Chris van Merwijk comments on An AI defense-offense symmetry thesis

Chris van Merwijk 14 Jul 2022 10:43 UTC
2 points
“I think in the defense-offense case the actions available to both sides are approximately the same”
If attacker has the action “cause a 100% lethal global pandemic” and the defender has the task “prevent a 100% lethal global pandemic”, then clearly these are different problems, and it is a thesis, a thing to be argued for, that the latter requires largely the same skills/tech as the former (which is what this offense-defense symmetry thesis states).
If you build an OS that you’re trying to make safe against attacks, you might do e.g. what the seL4 microkernel team did and formally verify the OS to rule out large classes of attacks, and this is an entirely different kind of action than “find a vulnerability in the OS and develop an exploit to take control over it”.
“I wouldn’t say the strategy-stealing assumption is about a symmetric game”
Just to point out that the original strategy stealing argument assumes literal symmetry. I think the argument only works insofar as generalizing from literal symmetry doesn’t break this argument (to e.g. something more like linearity of the benefit of initial resources). I think you actually need something like symmetry in both instrumental goals, and “initial-resources-to-output map”.
The strategy-stealing argument as applied to defense-offense would say something like “whatever offense does to increase its resources / power is something that defense could also do to increase resources / power”.
Yes, but this is almost the opposite of what the offense-defense symmetry thesis is saying. Because it can both be true that 1. defender can steal attacker’s strategies, AND 2. defender alternatively has a bunch of much easier strategies available, by which it can defend against attacker and keep all the resources.
This DO-symmetry thesis says that 2 is NOT true, because all such strategies in fact also require the same kind of skills. The point of the DO-symmetry thesis is to make more explicit the argument that humans cannot defend against misaligned AI without their own aligned AI.
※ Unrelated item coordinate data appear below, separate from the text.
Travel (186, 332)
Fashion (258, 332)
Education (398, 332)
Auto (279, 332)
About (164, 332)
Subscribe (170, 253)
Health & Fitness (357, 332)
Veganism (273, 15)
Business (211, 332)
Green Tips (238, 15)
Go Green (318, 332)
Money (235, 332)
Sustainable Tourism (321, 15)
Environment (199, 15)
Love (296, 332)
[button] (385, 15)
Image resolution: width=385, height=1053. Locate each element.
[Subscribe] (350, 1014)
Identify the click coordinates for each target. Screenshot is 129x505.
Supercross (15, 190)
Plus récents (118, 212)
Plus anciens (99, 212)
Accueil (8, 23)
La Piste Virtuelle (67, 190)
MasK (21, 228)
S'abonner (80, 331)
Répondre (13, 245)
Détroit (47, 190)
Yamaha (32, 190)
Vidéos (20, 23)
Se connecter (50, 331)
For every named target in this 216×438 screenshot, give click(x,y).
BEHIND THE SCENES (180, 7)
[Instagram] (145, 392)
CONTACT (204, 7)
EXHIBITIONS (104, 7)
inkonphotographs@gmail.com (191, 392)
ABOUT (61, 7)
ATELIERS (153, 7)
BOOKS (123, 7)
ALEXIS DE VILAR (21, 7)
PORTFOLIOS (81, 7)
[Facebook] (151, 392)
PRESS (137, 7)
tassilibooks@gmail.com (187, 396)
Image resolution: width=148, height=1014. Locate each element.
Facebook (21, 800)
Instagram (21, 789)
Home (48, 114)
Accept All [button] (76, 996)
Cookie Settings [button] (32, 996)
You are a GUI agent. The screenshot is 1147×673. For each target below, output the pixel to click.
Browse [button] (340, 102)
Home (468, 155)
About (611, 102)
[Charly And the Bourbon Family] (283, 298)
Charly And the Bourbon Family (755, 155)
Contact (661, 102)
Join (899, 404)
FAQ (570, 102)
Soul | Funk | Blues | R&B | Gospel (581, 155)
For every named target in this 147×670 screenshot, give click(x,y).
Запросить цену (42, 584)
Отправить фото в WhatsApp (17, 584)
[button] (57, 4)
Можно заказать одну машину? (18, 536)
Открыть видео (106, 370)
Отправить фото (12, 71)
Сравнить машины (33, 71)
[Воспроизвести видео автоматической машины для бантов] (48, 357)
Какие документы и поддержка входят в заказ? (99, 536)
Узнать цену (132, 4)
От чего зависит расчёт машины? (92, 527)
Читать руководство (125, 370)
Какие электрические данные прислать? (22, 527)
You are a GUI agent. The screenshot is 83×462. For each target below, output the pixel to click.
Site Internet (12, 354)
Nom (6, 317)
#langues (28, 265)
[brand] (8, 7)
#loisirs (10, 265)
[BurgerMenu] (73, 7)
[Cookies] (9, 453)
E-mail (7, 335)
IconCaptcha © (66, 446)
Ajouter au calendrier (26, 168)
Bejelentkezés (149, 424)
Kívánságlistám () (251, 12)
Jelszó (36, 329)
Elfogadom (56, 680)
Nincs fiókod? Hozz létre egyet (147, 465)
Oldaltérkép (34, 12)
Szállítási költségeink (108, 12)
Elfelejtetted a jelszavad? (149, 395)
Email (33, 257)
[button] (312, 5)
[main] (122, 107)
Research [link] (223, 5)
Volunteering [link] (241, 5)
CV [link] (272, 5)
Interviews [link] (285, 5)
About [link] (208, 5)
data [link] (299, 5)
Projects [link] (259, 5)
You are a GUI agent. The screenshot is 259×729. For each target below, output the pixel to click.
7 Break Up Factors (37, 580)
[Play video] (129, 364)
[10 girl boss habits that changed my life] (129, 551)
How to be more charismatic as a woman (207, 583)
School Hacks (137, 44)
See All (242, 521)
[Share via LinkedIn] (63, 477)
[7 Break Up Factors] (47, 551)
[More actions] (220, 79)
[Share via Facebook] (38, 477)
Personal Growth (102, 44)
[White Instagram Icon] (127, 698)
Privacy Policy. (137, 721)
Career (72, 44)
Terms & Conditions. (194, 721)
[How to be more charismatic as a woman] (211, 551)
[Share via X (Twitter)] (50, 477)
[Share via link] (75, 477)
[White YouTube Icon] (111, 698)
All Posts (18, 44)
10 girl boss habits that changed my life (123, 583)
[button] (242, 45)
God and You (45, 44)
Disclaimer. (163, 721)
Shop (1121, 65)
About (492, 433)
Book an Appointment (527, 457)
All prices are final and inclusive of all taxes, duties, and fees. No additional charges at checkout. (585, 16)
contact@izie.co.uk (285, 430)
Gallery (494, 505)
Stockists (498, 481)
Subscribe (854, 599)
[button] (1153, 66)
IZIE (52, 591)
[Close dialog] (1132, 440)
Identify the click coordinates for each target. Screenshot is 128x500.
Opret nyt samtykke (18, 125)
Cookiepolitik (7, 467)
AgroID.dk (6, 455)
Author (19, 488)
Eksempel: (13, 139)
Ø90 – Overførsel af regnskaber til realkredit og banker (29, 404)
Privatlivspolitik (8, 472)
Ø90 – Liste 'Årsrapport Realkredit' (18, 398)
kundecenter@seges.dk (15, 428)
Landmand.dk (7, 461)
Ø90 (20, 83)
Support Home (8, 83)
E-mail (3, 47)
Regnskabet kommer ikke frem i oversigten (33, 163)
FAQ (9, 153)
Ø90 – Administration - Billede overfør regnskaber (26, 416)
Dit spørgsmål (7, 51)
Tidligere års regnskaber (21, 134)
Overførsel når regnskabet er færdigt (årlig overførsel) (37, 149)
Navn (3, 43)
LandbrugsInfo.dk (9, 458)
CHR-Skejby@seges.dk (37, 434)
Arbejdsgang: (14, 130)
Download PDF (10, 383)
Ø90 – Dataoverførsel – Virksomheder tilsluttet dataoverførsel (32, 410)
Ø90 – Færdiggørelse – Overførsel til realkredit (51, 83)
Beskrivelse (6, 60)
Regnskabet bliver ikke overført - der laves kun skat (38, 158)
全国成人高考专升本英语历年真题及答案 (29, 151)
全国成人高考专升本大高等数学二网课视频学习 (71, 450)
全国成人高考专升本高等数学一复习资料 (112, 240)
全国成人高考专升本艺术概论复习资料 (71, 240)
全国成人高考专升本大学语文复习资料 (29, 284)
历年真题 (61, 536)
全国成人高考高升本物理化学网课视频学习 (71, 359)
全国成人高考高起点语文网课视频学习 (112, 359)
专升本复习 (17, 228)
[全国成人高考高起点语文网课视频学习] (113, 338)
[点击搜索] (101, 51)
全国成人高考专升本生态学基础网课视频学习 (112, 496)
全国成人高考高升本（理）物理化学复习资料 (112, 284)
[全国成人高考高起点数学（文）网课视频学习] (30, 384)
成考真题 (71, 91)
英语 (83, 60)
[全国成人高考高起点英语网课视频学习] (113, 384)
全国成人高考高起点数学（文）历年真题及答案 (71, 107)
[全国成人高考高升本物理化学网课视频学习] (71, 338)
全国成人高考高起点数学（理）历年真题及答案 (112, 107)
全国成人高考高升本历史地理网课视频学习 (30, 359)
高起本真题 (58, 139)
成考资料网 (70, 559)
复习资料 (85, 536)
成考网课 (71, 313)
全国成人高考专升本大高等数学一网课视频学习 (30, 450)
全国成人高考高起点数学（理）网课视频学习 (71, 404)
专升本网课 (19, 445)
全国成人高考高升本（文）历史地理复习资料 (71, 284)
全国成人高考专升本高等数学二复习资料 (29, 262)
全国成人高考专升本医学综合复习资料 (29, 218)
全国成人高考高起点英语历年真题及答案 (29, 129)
“This isn’t the same as your thesis.”
Ok I only read this after writing all of the above, so I thought you were implying they were the same (and was confused as to why you would imply this), and I’m guessing you actually just meant to say “these things are sort of vaguely related”.
Anyway, if I wanted to state what I think the relation is in a simple way I’d say that they give lower and upper bounds respectively on the capabilities needed from AI systems:
- OD-symmetry thesis: We need our defensive AI to be at least as capable as any misaligned AI.
- strategy-stealing: We don’t need our defensive AI to be any more capable.
I think probably both are not entirely right.
- Rohin Shah 14 Jul 2022 15:38 UTC
  1 point
  Parent
  Yes, all of that mostly sounds right to me.
  I agree the formal strategy-stealing argument relies on literal symmetry; I would say the linked post is applying it to asymmetric situations, where you can recover something roughly symmetric, by assuming that both players need to first accumulate resources and power. (I think this is basically what you said.)